Michael_Tsai · April 2, 2011, 11:35am

This is subject to change, but the current list is alphanumeric characters, plus “#$@%_”. I’m curious why you want to search for “/” as I’ve always seen that as a separator between words.

For the purposes of text editing and selection (e.g. double-clicking), EagleFiler works like TextEdit. For the purposes of indexed searching, any non-word character is seen as a boundary.

Could you explain a bit about how that would be useful to you?

This is indeed under consideration for a future release.

dmag · April 2, 2011, 4:10pm

I was classifying imported pdf documents, and wanted to find instances where a year appeared in a date (e.g. “/2005”) rather than independently in the text.

(Searching for text in a pdf can be tricky, as the underlying text doesn’t faithfully represent white space. If you clip a table, columns in the clipping are separated by a single space, which means you can’t distinguish a column separator from a word separator. An OCR’d document can be considerably worse, because the underlying text may not reflect what you see. You see “Tomato” and it sees “To mato”. )

So, $210.53 is two words? And a search for “210.53” would also find “53 Main Street Apt 210”?

(restricting search to only the document)
Say I scan or download a document from 2007. My scanning software is set up to use date-time as a file name (e.g. 2011.04.02_18.51.00). A downloaded document would have 2011 in the file creation date. If I want to find documents that have “2011” in the text itself, these two documents will show up in the results because they have “2011” as part of the file name or date.
You’d search for “2011”, and a document would be returned with nothing highlighted, because the “2011” isn’t in the document, but in the metadata.
In short, I’d like this option so I could focus a search, just as I could focus a search on “Tags” or “From”.

Michael_Tsai · April 3, 2011, 7:49am

OK, thanks. For this sort of thing, it seems to me that it would be better to be able to do an exact search, rather than play around with the definition of words for index searches.

Yes.

If you search for “210.53” including the quotation marks, it will search for the word “210” immediately followed by the word “53”. This would find “210.53” but not “53 Main Street Apt 210” or “210 Main Street Apt 53”.

Thanks for explaining.
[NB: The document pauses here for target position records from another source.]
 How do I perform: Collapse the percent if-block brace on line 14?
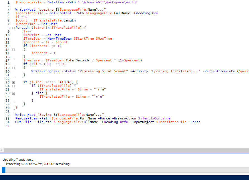pyautogui.click(x=13, y=50)
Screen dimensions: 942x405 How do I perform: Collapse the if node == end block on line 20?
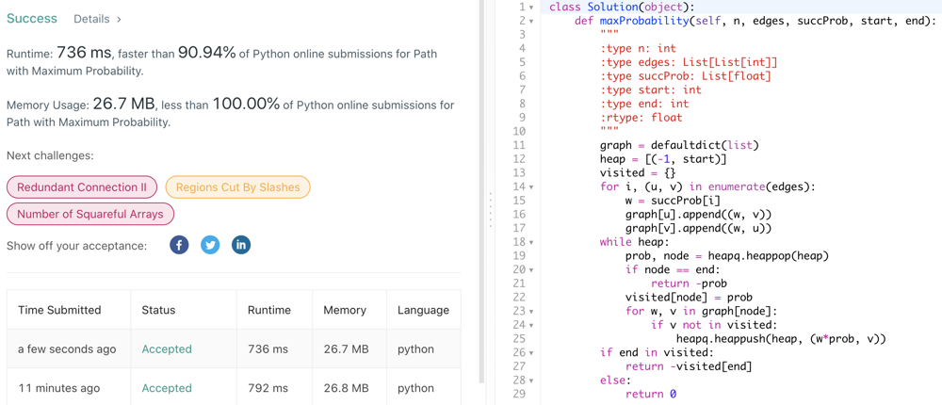531,270
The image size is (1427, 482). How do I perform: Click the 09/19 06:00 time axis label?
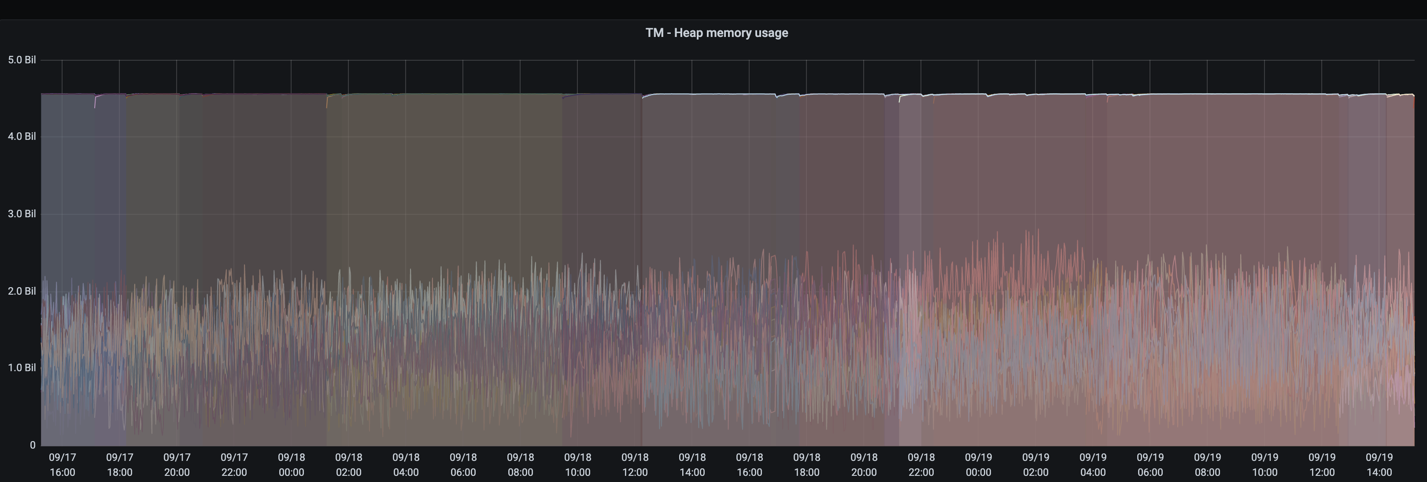click(1150, 465)
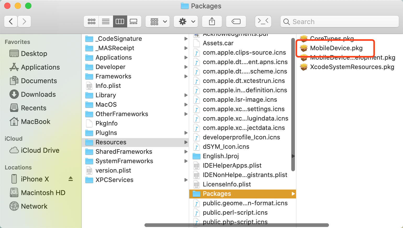
Task: Click the Edit Tags toolbar icon
Action: coord(236,21)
I will consider whether there’s a good way to do this for a future release.

dmag · April 4, 2011, 4:25pm

(searching for a string that includes a punctuation character)

I agree – but you can only perform an exact search on the metadata, not on the document itself, correct?

Michael_Tsai · April 4, 2011, 5:16pm

You can do exact searches of a particular document via the Find panel, but currently (unless you use AppleScript) you can only do exact searches across documents of the metadata.